How robots are replacing manufacturing employees at Boeing

This article is a bunch of idiotic dribble. I have friends doing both the automating of those jobs as well as the manual manufacturing. All the article relies on is here-say from an incredibly out-spoken person, it's a straw man argument if I've ever seen one.

First off, Boeing is moving out of Puget Sound/Pacific North West/Seattle area for a lot of reasons that have nothing to do with automation. The political climate has not been good for them so they switched headquarters from Seattle to Chicago a number of years ago. I mean when you have a local politician saying the union should "rise up and take the factory" and then "retool these machines from making weapons of war to make buses" it's kinda high time to get out of there. Although I heard that the main reason they moved was because the politicians refused to do basically anything they wanted, like fix the horrific traffic situation up there. Politicians were more content with bitching and arguing with each-other compared to actually doing something useful. Chicago and South Carolina actually wanted to attract jobs, so they were willing to work with Boeing rather than talk down to them, and Boeing moved as a result.

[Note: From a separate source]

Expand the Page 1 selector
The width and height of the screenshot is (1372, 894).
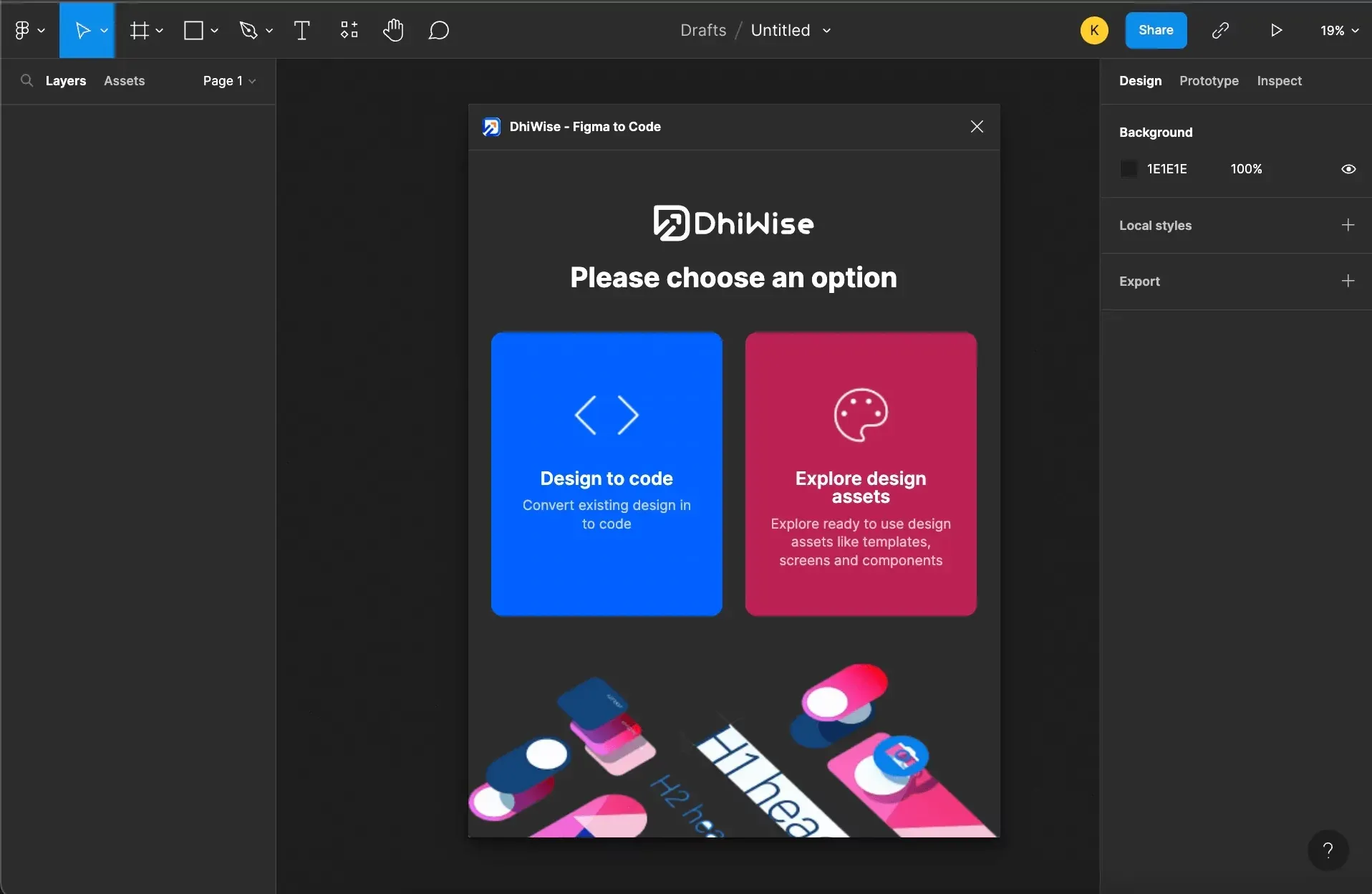click(x=228, y=80)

Second, no-one is getting fired from the plant because of the automation. That's right, no-one. Boeing is switching them around to do other jobs.

Third, just because Boeing is not hiring in the Seattle area does not mean they are not hiring. South Carolina is where the major hiring is going on because it is far easier to do business there. The Seattle union has been a major pain in the ass for Boeing and has costed them a lot of money, so they're expanding elsewhere where they don't have to do absurd commitments asked of them.

Fourth, this entire way of thinking about robots getting rid of jobs is fundamentally flawed, new jobs that did not exist before open up. A few decades ago there would be entire hangers full of thousands of drafters making part drawings. Then the printer, computer, and CAD software came and made them obsolete. Well guess what, those guys are still employed, they just have a different work load.

I can't stand how much publicity this type of argument gets, automation has been happening since the printing press and unemployment is at 5%. Please stop posting this crap.